Your task = Reproduce the items starting at the line that contains "Where should I click to: Click the $200b" and ending at the line that contains "click(370, 235)", requests included. Rescale every coordinate in the answers by a factor of 0.7, rounding each result to a whole number with halves rounded up.

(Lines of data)
-- begin --

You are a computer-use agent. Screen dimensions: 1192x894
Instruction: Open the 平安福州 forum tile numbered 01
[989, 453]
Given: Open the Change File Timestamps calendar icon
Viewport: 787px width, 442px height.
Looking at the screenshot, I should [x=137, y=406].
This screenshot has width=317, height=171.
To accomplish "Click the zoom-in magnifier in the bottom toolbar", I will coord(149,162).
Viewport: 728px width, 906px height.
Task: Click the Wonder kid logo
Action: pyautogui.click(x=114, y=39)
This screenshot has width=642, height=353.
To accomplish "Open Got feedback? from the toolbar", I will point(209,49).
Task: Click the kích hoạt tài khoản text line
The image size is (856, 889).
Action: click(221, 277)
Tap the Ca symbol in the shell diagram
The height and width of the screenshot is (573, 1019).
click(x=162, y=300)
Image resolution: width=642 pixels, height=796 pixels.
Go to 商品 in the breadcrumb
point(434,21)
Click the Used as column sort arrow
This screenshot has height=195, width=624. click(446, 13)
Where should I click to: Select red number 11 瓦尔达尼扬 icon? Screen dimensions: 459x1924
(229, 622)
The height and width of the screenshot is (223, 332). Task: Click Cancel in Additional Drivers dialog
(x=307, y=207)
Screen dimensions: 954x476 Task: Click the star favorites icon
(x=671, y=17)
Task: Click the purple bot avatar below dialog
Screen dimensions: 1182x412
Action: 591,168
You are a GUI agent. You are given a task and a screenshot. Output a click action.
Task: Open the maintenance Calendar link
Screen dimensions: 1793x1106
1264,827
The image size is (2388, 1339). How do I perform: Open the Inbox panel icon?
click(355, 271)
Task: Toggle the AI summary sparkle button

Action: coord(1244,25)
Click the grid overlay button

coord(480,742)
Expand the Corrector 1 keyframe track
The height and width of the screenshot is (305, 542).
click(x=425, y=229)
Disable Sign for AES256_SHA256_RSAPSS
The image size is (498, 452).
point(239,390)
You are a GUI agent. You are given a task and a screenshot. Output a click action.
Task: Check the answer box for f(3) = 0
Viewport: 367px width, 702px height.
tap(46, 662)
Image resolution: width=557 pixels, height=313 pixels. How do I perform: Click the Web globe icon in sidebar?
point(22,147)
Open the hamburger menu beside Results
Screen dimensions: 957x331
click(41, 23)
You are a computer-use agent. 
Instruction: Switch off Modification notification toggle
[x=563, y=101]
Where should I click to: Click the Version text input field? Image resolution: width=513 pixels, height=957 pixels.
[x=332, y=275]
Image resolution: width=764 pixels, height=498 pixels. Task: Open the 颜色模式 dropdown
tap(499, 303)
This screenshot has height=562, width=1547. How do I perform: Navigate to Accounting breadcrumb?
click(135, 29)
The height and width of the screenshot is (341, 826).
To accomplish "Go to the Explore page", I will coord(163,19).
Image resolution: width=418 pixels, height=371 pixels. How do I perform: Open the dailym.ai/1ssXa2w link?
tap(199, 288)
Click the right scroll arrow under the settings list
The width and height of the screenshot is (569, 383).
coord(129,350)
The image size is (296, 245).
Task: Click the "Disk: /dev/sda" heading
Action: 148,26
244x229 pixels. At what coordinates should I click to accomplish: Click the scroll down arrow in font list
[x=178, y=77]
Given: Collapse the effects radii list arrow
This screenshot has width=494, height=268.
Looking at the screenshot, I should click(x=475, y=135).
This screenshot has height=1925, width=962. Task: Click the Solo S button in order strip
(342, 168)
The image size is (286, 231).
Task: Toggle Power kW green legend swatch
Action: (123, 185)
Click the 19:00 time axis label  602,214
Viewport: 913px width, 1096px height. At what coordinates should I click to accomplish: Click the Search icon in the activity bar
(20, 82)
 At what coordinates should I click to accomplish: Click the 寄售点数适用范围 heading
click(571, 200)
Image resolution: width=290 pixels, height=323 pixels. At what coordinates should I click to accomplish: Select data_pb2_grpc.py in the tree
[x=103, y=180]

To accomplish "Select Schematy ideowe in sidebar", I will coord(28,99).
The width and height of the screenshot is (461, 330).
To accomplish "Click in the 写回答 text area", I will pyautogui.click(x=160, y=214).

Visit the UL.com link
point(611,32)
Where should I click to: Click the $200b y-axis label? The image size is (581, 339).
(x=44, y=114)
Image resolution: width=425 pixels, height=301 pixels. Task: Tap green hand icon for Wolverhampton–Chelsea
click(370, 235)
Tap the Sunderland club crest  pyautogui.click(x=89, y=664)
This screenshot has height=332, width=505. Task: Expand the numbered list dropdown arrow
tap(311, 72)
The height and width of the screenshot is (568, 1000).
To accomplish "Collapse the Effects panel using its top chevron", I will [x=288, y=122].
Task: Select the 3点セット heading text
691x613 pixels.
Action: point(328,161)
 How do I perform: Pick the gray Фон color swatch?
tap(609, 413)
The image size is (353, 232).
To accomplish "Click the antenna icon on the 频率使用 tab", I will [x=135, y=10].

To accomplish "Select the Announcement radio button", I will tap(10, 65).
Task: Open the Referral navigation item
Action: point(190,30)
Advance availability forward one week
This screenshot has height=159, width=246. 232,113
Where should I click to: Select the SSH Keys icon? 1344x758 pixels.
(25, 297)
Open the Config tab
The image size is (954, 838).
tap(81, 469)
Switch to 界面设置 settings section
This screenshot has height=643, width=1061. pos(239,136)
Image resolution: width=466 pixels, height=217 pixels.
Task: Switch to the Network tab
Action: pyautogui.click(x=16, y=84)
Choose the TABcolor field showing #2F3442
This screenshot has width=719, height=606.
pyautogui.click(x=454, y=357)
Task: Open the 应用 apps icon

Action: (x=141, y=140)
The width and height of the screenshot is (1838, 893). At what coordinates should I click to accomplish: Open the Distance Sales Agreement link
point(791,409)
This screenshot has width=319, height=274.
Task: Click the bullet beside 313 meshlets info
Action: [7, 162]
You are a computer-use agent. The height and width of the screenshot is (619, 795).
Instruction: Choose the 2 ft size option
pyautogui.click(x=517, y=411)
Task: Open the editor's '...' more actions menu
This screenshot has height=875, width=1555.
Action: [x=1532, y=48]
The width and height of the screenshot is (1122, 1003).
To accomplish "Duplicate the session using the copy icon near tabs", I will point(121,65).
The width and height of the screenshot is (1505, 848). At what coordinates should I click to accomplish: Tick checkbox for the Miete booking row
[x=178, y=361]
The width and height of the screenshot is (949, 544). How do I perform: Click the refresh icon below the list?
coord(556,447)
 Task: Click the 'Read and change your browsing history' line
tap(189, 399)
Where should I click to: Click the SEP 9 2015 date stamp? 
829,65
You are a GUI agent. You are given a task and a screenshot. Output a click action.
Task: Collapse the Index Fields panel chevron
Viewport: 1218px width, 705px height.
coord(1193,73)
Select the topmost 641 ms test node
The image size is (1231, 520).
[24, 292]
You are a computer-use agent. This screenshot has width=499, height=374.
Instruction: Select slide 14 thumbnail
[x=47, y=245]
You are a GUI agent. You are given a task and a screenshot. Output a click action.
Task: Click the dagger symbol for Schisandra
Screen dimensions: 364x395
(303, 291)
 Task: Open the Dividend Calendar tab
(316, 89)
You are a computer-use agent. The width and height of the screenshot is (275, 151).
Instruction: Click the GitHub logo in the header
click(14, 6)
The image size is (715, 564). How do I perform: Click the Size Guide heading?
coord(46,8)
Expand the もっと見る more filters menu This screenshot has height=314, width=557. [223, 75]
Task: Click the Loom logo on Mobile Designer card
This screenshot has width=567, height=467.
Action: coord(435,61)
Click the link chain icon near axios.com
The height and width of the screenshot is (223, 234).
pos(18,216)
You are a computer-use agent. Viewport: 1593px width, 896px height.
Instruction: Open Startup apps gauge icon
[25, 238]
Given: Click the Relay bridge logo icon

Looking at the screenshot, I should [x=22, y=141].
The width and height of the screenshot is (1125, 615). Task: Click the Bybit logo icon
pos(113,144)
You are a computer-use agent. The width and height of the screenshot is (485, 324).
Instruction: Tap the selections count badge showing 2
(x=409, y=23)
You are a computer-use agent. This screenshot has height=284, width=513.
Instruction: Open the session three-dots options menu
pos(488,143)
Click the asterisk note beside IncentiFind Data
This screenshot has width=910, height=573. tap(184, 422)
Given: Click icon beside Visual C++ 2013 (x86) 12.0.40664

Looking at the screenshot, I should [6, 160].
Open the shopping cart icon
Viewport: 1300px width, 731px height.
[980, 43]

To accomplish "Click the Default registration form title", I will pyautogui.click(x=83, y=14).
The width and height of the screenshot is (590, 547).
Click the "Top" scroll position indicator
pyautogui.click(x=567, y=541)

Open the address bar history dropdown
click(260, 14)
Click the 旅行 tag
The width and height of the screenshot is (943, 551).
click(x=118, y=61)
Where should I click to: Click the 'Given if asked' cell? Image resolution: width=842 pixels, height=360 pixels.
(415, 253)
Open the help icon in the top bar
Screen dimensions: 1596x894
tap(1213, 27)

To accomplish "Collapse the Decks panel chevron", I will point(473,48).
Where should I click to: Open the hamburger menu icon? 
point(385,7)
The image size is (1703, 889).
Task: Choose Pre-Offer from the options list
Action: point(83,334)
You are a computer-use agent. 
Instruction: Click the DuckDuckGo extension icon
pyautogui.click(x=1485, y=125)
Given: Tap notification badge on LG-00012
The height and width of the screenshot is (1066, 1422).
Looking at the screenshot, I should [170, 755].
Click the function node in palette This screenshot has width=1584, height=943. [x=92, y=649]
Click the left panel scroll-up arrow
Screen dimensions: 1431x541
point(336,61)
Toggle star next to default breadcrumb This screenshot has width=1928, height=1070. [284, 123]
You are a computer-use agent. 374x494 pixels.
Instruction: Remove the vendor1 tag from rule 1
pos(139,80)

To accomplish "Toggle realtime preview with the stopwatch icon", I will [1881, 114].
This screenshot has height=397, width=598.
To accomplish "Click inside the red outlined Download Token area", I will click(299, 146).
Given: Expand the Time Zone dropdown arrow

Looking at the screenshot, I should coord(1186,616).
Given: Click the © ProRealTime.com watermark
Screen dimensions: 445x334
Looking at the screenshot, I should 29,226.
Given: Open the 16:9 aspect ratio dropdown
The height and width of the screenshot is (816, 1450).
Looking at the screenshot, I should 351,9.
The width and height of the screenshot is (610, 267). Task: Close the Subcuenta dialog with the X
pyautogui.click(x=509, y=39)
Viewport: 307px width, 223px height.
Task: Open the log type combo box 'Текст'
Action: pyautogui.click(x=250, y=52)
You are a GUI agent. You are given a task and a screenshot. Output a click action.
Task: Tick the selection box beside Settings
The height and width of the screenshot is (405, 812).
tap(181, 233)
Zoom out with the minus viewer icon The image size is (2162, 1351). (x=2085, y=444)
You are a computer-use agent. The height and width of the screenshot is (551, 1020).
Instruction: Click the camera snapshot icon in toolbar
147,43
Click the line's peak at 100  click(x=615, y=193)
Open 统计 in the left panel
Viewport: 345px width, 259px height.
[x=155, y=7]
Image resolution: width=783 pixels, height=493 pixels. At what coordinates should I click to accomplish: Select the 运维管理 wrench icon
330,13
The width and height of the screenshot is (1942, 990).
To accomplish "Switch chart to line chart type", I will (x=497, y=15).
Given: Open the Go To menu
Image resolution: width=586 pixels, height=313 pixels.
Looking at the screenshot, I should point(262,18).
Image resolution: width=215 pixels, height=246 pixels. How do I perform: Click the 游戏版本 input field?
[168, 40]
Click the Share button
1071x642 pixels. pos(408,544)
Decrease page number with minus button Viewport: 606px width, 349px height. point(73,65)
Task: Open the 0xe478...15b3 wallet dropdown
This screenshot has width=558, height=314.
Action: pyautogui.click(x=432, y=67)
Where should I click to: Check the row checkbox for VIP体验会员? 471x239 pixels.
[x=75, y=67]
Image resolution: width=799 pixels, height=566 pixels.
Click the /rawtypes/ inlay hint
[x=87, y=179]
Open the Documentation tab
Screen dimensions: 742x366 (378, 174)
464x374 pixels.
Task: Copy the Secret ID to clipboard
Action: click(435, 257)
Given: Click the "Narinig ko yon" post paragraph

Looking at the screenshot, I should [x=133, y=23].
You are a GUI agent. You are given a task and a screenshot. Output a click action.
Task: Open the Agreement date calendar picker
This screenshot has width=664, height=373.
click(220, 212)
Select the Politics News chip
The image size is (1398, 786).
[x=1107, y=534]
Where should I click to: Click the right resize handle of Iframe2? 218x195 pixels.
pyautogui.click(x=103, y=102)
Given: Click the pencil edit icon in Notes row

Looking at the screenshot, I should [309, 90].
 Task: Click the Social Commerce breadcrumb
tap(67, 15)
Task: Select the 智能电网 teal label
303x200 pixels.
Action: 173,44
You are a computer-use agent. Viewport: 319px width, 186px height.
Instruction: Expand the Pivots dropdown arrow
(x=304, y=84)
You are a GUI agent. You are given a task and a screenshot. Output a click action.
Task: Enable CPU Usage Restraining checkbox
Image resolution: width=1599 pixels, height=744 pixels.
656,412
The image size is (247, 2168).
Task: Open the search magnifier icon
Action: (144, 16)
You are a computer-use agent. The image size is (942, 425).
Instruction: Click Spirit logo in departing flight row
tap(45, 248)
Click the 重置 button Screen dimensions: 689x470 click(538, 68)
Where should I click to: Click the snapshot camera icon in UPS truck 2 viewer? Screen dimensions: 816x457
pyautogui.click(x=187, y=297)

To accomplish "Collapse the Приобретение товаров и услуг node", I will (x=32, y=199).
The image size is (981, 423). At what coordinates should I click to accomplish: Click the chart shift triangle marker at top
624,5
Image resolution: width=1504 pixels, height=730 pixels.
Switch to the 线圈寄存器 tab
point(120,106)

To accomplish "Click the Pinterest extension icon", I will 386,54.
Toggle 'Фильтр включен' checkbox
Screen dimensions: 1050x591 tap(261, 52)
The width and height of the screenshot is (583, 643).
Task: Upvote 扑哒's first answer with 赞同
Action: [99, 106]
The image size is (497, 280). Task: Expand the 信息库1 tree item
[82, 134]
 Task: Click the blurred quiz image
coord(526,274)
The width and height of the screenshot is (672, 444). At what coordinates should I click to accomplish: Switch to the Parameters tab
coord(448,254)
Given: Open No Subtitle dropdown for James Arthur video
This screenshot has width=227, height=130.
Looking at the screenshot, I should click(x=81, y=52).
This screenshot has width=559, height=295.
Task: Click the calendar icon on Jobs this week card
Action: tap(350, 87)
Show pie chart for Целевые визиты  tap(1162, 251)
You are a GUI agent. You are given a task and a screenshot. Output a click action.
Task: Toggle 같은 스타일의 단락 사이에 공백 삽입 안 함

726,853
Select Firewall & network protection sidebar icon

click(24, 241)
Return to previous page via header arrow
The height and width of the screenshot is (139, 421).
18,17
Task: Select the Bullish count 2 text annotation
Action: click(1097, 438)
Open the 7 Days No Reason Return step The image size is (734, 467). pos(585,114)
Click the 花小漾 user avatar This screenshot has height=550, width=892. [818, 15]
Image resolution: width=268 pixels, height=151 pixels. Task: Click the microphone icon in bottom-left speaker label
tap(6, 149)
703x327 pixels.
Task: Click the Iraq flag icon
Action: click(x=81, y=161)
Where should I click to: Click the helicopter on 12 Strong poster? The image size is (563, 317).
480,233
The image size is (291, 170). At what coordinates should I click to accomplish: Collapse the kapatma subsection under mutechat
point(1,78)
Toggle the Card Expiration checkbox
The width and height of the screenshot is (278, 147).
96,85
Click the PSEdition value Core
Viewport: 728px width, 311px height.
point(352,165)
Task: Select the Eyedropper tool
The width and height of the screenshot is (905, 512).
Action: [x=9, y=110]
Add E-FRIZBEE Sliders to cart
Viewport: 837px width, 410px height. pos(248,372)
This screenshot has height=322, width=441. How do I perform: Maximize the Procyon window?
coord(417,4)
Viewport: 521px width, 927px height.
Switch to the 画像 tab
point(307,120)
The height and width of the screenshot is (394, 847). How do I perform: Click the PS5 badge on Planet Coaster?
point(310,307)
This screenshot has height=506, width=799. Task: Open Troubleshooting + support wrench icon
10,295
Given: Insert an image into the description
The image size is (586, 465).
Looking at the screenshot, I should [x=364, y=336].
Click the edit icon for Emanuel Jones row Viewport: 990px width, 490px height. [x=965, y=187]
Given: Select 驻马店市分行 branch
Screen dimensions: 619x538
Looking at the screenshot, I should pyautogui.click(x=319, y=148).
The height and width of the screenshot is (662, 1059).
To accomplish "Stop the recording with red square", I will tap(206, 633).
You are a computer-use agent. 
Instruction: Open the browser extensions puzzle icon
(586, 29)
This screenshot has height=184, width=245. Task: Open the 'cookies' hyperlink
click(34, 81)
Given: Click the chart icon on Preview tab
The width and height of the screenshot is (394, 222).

-- end --

The response =
Where should I click to: Click the $200b y-axis label? The image size is (581, 339).
(x=31, y=80)
Image resolution: width=425 pixels, height=301 pixels. Task: Tap green hand icon for Wolverhampton–Chelsea
click(259, 165)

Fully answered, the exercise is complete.